Eu me sentia poderosa. Livre. Um pouco safada, admito. Mas poderosa.
Uma hora, o mais velho perdeu feio no videogame, xingou baixinho e deu a vez pro amigo. Saiu da sala resmungando e veio pra cozinha pegar água. A casa é aberta, o balcão da cozinha dá vista direta pra sala. Eu estava ali, de costas, fingindo organizar umas coisas.
Ele chegou por trás, bem perto, e falou no meu ouvido, em tom de piada:
— Mãe… tá sem nada por baixo de novo, né?
Eu sorri, sem me virar.
— Você já sabe a resposta, não sabe?
Ele deu uma risadinha baixa.
— Não sei não. Ia ter que conferir.
Eu virei o rosto um pouco, ainda com o sorrisinho debochado:
— Então confere.
O que ele fez em seguida me surpreendeu até a mim.

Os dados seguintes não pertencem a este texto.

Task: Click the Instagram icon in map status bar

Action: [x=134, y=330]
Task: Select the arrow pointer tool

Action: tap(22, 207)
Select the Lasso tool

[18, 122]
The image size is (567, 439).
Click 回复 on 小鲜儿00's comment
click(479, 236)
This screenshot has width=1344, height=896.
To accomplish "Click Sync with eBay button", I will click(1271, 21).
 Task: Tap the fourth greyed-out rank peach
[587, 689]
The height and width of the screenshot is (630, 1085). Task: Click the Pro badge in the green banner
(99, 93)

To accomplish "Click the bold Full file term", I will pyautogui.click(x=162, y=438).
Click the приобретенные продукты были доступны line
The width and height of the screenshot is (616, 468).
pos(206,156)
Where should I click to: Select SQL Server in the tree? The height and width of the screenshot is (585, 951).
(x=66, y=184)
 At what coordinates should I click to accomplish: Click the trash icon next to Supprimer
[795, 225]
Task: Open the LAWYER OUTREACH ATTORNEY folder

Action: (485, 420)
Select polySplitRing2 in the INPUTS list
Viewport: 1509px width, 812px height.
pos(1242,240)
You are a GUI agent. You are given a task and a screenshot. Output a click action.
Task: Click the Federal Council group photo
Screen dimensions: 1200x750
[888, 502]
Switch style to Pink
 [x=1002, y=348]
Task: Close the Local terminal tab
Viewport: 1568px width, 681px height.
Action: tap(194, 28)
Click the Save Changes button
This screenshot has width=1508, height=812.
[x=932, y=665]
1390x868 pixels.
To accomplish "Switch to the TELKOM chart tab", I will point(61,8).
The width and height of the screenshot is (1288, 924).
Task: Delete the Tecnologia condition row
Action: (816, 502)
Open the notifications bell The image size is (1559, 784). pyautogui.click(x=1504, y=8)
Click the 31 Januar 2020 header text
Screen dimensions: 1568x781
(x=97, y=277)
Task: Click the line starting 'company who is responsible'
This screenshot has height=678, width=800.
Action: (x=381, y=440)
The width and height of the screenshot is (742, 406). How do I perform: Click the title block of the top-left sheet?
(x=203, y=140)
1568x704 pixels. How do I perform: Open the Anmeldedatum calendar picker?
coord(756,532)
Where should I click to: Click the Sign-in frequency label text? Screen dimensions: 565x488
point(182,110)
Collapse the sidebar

Sem hesitar, o safado enfiou a mão por baixo do vestido, devagar, e passou a palma aberta na minha bunda toda — apertando de leve, sentindo a pele nua, subindo até a curva da lombar. Depois tirou a mão, olhou nos meus olhos e disse, com a maior cara de pau:
— É. Tá mesmo.
Eu ri, incrédula, sentindo um arrepio subir pela espinha. Fingi uma bronca, virando-me pra ele com as mãos na cintura:
— Que isso, menino? Isso são modos com a sua mãe?
Ele não se abalou. Deu de ombros e respondeu, com aquele tom que misturava piada e provocação:
— Foi você quem nos ensinou a ser assim, mãe. Livre, sem frescura.
Eu fiquei ali, sem palavras por um segundo, só rindo por dentro. Depois balancei a cabeça e disse:
— Agora que matou a curiosidade, vai lá pra sala de novo antes que seus amigos venham atrás de você.
Ele piscou pra mim e voltou pra sala como se nada tivesse acontecido.
Eu fiquei na cozinha mais um tempo, refletindo. A ousadia do meu filho me pegou de surpresa — e, confesso, me excitou um pouco. Era como se ele tivesse cruzado uma linha que eu mesma havia desenhado anos atrás, com toda aquela liberdade que eu tanto defendia. E agora o aluno estava superando a professora. Irônico, né? Eu, que sempre ri das convenções, de repente me vendo surpreendida pela própria criação.
No fundo, pensei enquanto guardava os copos, a vida é cheia de lições inesperadas. E a maior delas é que, quando você cria filhos sem tabus, não pode reclamar quando eles resolvem aplicar a lição na própria mãe.
Especialmente quando a lição envolve passar a mão na bunda dela sem pedir licença.
E o pior — ou o melhor — é que eu ainda estava rindo.